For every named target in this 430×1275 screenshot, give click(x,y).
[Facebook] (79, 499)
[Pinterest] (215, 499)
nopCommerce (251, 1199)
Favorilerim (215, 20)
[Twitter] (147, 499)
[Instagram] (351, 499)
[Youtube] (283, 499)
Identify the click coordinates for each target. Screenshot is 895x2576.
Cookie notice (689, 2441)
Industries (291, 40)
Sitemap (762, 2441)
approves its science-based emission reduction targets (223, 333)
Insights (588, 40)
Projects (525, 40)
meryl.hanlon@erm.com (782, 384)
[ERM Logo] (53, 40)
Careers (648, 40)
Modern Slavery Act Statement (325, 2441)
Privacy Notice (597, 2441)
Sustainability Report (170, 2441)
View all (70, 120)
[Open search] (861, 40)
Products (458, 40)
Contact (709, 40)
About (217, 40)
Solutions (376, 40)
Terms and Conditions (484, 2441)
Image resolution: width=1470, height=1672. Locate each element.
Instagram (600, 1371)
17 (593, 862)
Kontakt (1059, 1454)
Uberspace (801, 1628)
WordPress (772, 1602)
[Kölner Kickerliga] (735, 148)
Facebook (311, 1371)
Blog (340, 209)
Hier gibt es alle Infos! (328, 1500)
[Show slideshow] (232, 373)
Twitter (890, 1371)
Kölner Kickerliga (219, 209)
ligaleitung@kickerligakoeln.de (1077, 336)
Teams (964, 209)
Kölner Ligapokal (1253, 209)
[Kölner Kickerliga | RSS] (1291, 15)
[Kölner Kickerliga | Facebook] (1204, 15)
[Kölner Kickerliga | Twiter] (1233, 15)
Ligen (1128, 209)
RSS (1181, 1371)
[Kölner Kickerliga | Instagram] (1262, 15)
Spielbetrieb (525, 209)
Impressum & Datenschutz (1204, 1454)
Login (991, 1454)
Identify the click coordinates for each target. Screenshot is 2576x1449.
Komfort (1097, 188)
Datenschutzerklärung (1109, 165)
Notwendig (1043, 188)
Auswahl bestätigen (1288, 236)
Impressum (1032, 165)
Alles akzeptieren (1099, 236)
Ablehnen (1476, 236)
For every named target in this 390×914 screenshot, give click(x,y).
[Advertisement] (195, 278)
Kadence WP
•••••
◆ Exercise description ◆
Every line above that holds the string "coordinates" should be copied out.

◆ Exercise output ◆
Identify the click coordinates for each target. Screenshot is 895x2576.
Identify the click coordinates for each target. Screenshot is 2576x1449.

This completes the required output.